Vorrei essere te, aveva confessato a quella stella.
Vorrei che anche per me fosse un diritto rimanere ferma, fissa nel mio buio.
Vorrei che mi trovassero così anche fra cento, duemila anni: appesa a quello che oggi mi fa male, tutt'uno con quest'abbandono, perché lo so che dovrei andare avanti, lo so che questa che oggi mi appare una sofferenza immensa
è in realtà la mia ricompensa: ora sì che potrò davvero amare, ma almeno quello che sto provando adesso, questa massa informe di nostalgia e smarrimento e incredulità e domande che mi ritrovo al posto del fiato mi permette di sentire ancora Stefano qui, accanto a me. Al punto che se allungo un piede, certe notti, ho l'impressione di toccare il suo e mi sale in bocca l'odore della sua bocca, troppe sigarette, birra e dentifricio alla mela.

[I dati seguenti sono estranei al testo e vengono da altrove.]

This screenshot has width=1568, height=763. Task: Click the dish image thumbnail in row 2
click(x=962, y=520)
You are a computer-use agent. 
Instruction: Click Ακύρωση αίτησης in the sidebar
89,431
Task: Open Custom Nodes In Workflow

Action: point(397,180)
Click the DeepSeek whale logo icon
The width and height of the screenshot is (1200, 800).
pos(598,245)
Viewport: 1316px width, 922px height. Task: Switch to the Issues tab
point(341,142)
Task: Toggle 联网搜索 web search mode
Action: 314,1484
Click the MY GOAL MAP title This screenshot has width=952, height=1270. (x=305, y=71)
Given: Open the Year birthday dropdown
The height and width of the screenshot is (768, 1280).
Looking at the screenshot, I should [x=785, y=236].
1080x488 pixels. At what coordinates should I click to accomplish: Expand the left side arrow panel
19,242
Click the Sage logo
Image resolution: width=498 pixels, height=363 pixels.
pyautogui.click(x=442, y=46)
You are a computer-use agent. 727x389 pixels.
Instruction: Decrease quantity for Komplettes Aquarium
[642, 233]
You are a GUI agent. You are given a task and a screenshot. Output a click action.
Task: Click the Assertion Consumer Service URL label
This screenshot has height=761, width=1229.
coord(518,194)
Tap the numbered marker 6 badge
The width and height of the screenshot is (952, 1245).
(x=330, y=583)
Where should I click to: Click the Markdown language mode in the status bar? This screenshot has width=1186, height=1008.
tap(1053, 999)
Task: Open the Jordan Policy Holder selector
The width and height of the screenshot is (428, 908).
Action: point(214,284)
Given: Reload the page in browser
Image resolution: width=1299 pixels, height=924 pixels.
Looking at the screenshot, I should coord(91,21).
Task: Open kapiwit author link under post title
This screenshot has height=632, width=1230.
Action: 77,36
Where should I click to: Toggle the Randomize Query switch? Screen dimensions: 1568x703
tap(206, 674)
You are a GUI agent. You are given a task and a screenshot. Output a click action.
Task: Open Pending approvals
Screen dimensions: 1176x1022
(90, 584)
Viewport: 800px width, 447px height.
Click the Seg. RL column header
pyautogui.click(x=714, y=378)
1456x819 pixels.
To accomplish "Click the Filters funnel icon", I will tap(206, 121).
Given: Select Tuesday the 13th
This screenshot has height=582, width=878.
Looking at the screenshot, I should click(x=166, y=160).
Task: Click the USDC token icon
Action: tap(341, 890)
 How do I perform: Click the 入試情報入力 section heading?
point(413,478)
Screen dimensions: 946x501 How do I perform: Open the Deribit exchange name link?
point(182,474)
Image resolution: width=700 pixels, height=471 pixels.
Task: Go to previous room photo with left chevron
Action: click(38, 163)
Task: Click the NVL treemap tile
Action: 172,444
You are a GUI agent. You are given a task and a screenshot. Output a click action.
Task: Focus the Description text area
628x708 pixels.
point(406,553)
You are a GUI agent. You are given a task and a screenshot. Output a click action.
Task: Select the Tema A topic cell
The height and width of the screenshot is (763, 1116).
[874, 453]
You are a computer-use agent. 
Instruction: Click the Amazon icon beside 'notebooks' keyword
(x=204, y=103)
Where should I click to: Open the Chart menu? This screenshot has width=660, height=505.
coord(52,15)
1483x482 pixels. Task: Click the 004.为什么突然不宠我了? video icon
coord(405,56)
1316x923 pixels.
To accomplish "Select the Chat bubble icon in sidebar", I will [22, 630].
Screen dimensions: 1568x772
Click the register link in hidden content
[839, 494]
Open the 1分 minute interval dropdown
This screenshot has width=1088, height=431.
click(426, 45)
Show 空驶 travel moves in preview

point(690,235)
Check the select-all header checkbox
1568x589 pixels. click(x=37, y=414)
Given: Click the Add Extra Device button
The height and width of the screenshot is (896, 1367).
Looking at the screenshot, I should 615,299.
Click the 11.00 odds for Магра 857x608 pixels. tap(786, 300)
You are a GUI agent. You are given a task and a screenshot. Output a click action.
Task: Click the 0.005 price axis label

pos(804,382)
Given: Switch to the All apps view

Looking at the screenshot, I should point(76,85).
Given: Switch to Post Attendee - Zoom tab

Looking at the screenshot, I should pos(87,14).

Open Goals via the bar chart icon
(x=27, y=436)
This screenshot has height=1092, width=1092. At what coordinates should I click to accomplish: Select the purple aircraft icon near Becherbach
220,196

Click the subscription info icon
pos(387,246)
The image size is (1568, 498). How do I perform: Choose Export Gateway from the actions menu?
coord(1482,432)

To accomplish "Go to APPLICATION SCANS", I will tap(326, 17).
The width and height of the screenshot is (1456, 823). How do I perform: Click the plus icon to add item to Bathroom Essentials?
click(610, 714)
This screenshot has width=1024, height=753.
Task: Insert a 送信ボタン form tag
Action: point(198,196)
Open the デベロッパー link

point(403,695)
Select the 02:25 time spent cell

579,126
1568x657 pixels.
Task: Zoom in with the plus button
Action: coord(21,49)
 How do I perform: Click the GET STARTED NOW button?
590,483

Era stata la stella, a quel punto, a rivelarle il segreto di cui, non lo sapeva, ma aveva bisogno? Forse. Lei, più in là, l'avrebbe ricordata così quella notte.
"Perché la felicità degli ultimi mesi con Stefano ti sembrava sospetta, e sotto sotto non ci hai mai creduto neanche tu, mentre a quest'ennesima punizione con cui la vostra storia ti umilia, ti viene così naturale lasciarti andare che vorresti scioglierti in lei e galleggiare per sempre nel cielo così - punita, tradita, piantata in asso?" le aveva chiesto la stella. "Che cosa c'è nell'abbandono che tanto ti riguarda? Nelle morti degli altri che aspetti anche e soprattutto quando non ci sono rischi e la vita indisturbata fa il suo corso, che cosa c'è?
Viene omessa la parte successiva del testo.